Selecting feature Sex_male - error decreased to 4.328105960328346
Selecting feature SibSp - error decreased to 4.229648993377826
Selecting feature CabinClass_E - error decreased to 4.183230617319234
Selecting feature Age - error decreased to 4.179806635986888
Selecting feature Pclass_3 - error decreased to 4.178897103832353
Selecting feature Embarked_S - error decreased to 4.156529428690836
Selecting feature TicketPrefix_STON/O2. - error decreased to 4.115563339919731
Selecting feature CabinClass_F - error decreased to 4.081894766206114
Selecting feature TicketPrefix_NUMBER - error decreased to 4.056363077241119
END


In [23]:
model_forward = model
columns = df_training.columns[model_forward]
X_train = df_training[columns].values
X_test = df_test[columns].values
y_train = df_training['Survived'].values

In [24]:
clf = GaussianNB()

In [25]:
clf.fit(X_train, y_train)

GaussianNB(priors=None, var_smoothing=1e-09)

In [26]:
y_test = clf.predict(X_test)

In [27]:
submission = df_test.copy()
submission['Survived'] = y_test
submission = submission[['PassengerId', 'Survived']]

In [28]:
submission.head()

Unnamed: 0,PassengerId,Survived
0,892,0
1,893,0
2,894,0
3,895,0
4,896,0


In [29]:
submission.to_csv('./submissions/06_naive_bayes_forward_selection.csv', index = False)

This submission produced a 76.55% accuracy result.
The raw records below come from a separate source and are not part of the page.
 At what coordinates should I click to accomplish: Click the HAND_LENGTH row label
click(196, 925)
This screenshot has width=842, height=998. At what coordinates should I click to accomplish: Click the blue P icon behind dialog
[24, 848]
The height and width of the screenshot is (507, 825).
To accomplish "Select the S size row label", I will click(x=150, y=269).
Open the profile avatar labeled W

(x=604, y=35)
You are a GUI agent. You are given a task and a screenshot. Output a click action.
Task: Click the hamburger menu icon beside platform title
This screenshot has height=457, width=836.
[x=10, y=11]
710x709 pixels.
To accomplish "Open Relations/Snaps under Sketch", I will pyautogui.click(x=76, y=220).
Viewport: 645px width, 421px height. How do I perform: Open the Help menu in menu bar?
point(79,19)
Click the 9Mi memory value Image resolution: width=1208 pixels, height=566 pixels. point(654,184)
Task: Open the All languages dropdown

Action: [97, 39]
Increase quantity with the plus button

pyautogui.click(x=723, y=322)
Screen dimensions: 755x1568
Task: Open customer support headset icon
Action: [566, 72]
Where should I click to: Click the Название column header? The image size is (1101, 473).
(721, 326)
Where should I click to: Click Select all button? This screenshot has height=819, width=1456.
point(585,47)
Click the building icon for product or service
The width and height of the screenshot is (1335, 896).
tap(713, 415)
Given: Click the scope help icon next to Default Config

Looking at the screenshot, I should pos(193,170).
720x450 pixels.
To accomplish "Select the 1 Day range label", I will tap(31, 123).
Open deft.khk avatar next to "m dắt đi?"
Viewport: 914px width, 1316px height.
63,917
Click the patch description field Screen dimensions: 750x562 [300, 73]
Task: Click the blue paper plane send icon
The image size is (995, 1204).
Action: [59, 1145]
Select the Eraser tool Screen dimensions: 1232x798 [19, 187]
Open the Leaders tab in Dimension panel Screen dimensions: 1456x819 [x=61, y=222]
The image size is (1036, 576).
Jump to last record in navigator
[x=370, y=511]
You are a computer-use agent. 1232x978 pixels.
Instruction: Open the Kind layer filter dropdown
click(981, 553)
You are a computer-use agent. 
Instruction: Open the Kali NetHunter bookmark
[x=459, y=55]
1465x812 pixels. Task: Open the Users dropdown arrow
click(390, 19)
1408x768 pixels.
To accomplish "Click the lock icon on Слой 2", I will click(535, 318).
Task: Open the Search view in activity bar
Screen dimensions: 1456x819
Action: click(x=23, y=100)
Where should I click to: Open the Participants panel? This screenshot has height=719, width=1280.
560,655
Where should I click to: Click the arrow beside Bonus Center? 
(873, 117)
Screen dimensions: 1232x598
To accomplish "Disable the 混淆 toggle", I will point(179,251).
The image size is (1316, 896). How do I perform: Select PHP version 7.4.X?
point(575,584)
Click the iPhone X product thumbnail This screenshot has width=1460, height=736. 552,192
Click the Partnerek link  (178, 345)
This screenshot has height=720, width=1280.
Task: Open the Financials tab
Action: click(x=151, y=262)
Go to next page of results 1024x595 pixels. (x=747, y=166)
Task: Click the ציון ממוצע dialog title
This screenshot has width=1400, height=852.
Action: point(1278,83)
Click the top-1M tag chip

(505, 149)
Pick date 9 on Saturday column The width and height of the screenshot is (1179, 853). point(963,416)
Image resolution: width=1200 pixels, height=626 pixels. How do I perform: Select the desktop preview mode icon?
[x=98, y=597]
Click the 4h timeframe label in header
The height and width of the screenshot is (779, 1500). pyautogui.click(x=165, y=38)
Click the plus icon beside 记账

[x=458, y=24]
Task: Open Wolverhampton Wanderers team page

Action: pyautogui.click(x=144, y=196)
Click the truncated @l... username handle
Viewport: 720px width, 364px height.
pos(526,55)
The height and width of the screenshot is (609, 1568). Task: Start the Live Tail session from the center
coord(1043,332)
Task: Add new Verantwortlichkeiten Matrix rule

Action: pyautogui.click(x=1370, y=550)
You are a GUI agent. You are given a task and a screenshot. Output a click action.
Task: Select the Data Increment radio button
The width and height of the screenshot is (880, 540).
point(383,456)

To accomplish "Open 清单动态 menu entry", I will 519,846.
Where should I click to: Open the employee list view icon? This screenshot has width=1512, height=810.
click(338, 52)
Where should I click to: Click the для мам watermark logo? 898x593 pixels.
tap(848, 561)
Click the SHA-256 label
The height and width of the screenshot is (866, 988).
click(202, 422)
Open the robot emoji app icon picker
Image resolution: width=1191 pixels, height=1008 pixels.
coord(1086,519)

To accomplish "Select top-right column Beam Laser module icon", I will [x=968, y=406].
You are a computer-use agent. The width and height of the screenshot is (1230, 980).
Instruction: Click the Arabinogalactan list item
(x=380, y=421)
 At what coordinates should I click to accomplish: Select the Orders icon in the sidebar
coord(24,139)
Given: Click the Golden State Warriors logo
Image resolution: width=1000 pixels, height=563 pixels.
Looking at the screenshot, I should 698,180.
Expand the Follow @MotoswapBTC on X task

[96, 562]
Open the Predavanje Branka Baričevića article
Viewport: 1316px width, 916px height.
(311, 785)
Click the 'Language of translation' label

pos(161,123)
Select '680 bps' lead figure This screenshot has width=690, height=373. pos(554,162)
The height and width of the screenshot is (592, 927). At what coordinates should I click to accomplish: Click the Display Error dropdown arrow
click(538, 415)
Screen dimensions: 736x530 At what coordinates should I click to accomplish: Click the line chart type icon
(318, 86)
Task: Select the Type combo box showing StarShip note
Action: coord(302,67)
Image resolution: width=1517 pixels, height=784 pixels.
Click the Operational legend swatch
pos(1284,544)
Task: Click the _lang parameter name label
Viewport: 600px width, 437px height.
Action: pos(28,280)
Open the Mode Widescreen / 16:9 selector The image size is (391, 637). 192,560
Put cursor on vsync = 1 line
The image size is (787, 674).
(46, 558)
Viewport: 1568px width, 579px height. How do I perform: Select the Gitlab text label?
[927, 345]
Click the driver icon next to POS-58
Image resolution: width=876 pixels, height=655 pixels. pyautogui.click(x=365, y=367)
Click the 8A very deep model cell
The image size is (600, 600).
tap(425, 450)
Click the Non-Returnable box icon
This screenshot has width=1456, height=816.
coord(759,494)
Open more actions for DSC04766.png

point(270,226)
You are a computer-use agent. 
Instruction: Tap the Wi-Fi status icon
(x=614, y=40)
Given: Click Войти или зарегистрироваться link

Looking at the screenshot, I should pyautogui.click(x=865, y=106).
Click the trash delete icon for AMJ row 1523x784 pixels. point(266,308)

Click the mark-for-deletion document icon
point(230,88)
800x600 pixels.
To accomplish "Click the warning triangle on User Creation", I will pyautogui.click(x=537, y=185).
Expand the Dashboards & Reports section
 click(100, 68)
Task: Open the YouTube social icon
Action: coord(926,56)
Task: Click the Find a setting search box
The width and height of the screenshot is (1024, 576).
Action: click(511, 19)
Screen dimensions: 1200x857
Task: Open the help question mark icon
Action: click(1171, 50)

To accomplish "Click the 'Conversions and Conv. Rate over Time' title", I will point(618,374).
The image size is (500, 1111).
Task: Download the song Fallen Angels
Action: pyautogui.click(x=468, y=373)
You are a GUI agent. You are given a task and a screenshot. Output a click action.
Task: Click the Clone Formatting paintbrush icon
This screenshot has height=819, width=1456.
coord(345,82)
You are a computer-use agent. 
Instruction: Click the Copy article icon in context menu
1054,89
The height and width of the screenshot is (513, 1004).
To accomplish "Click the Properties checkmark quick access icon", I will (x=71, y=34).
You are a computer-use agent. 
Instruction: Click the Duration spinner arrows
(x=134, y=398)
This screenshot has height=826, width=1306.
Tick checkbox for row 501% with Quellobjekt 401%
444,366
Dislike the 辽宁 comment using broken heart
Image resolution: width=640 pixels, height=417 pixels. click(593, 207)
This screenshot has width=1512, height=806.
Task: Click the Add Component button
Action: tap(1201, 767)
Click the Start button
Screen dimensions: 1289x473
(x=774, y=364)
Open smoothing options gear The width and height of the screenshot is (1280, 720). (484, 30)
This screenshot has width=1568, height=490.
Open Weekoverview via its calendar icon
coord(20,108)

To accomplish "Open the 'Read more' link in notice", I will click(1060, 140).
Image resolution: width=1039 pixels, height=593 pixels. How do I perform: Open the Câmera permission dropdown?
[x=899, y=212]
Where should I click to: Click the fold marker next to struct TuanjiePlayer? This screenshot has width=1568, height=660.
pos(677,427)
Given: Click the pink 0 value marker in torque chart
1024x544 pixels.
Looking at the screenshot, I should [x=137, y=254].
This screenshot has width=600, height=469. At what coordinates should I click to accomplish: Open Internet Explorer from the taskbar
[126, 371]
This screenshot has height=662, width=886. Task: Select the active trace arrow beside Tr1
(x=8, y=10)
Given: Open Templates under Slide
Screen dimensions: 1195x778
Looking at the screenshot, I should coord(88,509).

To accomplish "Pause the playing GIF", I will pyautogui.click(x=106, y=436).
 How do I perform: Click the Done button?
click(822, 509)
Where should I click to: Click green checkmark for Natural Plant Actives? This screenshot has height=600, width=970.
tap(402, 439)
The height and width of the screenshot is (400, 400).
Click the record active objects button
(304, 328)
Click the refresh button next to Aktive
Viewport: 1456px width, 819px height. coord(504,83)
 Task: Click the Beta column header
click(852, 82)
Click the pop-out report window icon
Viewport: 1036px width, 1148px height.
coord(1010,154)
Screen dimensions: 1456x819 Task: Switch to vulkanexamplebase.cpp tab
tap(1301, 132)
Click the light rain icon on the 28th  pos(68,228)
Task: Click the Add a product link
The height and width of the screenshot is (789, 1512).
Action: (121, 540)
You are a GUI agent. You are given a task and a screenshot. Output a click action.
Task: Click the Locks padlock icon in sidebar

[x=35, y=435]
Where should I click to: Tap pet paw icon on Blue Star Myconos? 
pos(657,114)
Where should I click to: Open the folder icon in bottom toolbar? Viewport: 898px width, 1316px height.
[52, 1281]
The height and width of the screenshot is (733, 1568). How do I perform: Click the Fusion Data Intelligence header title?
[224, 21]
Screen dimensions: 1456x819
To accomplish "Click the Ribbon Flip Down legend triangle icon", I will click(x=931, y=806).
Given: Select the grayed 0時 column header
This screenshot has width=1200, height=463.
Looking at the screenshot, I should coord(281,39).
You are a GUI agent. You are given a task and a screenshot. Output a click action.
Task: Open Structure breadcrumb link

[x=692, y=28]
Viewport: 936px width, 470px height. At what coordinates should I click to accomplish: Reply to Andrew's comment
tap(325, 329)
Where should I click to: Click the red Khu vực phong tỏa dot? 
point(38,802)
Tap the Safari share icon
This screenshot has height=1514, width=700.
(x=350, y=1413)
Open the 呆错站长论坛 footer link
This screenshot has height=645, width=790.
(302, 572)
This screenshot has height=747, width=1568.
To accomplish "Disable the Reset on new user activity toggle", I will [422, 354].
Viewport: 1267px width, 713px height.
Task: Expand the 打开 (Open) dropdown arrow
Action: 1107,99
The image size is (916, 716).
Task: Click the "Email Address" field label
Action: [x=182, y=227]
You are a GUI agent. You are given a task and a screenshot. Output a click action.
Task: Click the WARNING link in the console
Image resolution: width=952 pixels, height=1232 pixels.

This is much better than not using feature selection. 

## Feature selection - backward elimination

In [30]:
# backward elimination
model = list(range(2, 62))
min_error = k_fold_cross_validation(df_training, folds, column_indexes)

while len(model) > 0:
    prev_error = min_error
    min_error = sys.float_info.max
    
    for i in model:
        new_model = model[:]
        new_model.remove(i)
        error = k_fold_cross_validation(df_training, folds, new_model)
        
        if error < min_error:
            min_error = error
            best_model = new_model
            feature = i
            
    if min_error < prev_error:
        print('Removing feature ' + 
              df_training.columns[feature] + 
              ' - error decreased to ' +
              str(min_error))
        model = best_model
    else:
        print('END')
        break

Removing feature TicketPrefix_S.C./A.4. - error decreased to 7.179626081507726
Removing feature TicketPrefix_S.P. - error decreased to 7.144529163175934
Removing feature TicketPrefix_W.E.P. - error decreased to 7.094707521696274
Removing feature TicketPrefix_S.O.P. - error decreased to 7.04522593114059
Removing feature TicketPrefix_A4. - error decreased to 7.016911684119533
Removing feature TicketPrefix_Fa - error decreased to 6.988740476417481
Removing feature TicketPrefix_S.C./PARIS - error decreased to 6.981245041238625
Removing feature TicketPrefix_WE/P - error decreased to 6.974277629000113
Removing feature TicketPrefix_P/PP - error decreased to 6.9673768951648585
END


In [31]:
model_backward = model
columns = df_training.columns[model_backward]
X_train = df_training[columns].values
X_test = df_test[columns].values
y_train = df_training['Survived'].values

In [32]:
clf = GaussianNB()

In [33]:
clf.fit(X_train, y_train)

GaussianNB(priors=None, var_smoothing=1e-09)

In [34]:
y_test = clf.predict(X_test)

In [35]:
submission = df_test.copy()
submission['Survived'] = y_test
submission = submission[['PassengerId', 'Survived']]

In [36]:
submission.head()

Unnamed: 0,PassengerId,Survived
0,892,1
1,893,1
2,894,1
3,895,1
4,896,1


In [37]:
submission.to_csv('./submissions/06_naive_bayes_backward_elimination.csv', index = False)

This submission produced 41.14% prediction accuracy.